Since you are using Windows, you can try setting the
CUDA_HOME
to point to your CUDA installation folder through the “Edit Environment Variables” window.However, this guide seems pretty convoluted. I would recommend using one of the many Llama models people have already compiled and shared in HuggingFace.
I think I have the one I downloaded back when you needed to get approved by meta to download it, however I was just looking for the guide to actually start the thing, since I’m so used to using a GUI, I guess I didn’t realize I was actually building the damn thing lol
Agree with others, this guide is a bit more work than you probably need. I don’t really run windows much anymore but I did have an easier time with WSL like the other poster mentioned.
And just to check, are you planning on fine-tuning a model? If so then the whole anaconda / miniconda, pytorch, etc… path makes sense.
But if you’re not fine-tuning and you just want to run a model locally, I’d suggest ollama. If you want a UI on top of it, open-webui is great.
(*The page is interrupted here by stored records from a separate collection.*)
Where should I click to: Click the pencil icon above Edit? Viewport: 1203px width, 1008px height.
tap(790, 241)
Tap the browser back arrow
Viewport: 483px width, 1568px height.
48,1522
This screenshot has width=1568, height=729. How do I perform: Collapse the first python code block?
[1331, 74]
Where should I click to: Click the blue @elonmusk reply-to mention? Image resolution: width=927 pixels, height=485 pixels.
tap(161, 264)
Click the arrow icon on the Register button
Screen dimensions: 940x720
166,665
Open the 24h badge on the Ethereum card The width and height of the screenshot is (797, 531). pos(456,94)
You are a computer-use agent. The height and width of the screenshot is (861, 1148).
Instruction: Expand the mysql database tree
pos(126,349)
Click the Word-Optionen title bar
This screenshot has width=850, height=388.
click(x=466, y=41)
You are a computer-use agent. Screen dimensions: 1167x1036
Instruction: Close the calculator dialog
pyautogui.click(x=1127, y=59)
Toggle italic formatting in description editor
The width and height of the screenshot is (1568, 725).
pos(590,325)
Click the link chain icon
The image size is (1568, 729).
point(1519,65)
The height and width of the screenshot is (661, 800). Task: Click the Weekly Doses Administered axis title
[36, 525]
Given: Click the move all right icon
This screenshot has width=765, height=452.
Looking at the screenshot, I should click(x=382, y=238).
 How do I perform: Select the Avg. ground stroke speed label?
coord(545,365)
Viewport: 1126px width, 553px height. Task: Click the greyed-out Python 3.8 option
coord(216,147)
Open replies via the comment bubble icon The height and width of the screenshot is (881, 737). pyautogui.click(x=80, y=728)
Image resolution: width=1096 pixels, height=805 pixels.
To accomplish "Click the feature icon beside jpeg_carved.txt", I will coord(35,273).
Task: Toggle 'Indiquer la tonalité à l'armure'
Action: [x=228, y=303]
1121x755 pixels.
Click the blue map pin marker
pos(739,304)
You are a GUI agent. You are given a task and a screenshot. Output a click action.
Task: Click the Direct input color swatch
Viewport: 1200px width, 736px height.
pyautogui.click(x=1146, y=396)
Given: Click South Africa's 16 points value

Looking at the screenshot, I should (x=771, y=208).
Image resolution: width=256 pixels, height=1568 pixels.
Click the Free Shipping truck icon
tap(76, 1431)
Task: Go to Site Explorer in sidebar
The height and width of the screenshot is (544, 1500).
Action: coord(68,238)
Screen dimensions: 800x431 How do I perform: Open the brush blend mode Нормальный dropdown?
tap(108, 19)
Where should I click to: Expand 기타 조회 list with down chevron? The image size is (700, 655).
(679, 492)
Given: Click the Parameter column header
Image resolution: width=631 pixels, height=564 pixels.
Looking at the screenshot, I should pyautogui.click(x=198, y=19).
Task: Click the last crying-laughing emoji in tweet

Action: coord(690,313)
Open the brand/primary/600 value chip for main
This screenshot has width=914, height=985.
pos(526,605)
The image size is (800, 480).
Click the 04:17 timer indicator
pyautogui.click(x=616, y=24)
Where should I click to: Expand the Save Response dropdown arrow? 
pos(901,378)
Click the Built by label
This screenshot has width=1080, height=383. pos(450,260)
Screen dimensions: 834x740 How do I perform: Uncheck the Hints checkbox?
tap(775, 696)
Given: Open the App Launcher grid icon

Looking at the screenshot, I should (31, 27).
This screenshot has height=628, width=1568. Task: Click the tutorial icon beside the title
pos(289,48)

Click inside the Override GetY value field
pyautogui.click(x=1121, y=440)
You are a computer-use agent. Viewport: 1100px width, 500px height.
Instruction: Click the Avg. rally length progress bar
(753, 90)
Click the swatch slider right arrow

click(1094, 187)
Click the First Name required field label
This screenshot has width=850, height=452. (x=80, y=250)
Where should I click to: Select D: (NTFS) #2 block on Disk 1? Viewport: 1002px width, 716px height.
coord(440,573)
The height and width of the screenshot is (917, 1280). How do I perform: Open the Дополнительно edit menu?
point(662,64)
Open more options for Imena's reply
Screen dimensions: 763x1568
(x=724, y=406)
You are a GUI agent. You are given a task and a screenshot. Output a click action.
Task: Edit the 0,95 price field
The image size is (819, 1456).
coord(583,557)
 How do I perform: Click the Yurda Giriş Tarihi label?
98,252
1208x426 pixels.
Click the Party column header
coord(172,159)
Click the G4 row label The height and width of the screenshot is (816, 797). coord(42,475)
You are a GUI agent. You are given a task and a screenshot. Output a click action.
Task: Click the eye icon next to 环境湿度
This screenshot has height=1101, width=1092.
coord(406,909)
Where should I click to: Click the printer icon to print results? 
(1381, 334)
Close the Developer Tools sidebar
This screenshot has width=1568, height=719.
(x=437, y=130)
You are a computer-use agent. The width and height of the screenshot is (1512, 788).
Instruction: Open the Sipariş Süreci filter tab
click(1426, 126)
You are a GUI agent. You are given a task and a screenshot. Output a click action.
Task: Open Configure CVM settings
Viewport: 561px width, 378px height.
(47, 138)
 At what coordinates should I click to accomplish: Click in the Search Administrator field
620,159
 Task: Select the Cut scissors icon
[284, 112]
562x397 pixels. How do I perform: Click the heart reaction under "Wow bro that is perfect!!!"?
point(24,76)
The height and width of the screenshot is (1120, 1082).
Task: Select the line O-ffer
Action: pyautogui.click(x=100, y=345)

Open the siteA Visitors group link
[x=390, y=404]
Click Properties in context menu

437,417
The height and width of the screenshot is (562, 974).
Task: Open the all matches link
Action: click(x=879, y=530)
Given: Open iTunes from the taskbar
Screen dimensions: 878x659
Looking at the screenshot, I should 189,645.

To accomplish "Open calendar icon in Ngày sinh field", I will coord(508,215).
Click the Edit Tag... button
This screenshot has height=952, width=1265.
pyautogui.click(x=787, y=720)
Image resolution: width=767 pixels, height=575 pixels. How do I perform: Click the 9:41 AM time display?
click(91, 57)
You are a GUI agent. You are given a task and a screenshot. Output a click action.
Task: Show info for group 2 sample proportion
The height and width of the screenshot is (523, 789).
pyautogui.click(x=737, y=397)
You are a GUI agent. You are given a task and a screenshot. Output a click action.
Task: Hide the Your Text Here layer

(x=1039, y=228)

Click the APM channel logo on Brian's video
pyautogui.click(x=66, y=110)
Nah I’m just wanting to run for now, maybe If I get more interested down the Line, but I will check those out
I had much better success using WSL, but I haven’t used it or even updated it in a long while. (I have been meaning to see how AMD GPU support has evolved over the last few months. Back in January’ish, AMD support was still bad.)
Anything that even is remotely Linux related is much easier to get working with WSL, btw. Almost all of my personal python stuff is running under it and it works great with VS Code
I mean Linux is an option but haven’t people been saying nvida drivers are a huge hassle to use on Linux?
They can be, I suppose. However, the AI libraries that I was tinkering with seemed to all be based around Ubuntu and Nvidia. With Docker, GPU passthrough is much better under Linux and Nvidia.
WSL improved things a bit after I got an older GTX 1650. For my AMD GPU, ROCm support is (was?) garbage under Windows using either Docker or WSL. I don’t remember having much difficulty with Nvidia drivers though… I think there might have been some strange dependency problems I was able to work through though.
AMD GPU passthrough on Windows to Docker containers was a no-go. I remember that fairly clear though.
My apologies. It has been a few months since I messed with this stuff.
Nah. There are some nvidia issues with wayland (that are starting to get cleared up), and nvidia’s drivers not being open-source rubs some people the wrong way, but getting nvidia and cuda up and running on linux is pretty easy/reliable in my experience.
WSL is a bit different but there are steps to get that up and running too.
What’s the python traceback? Can you add import os; os.getenv(“CUDA_HOME”) into the python script just to verify you’re setting correctly?
Have you looked at LocalAI seems pretty useful, if I was setting up again I’d go containerized…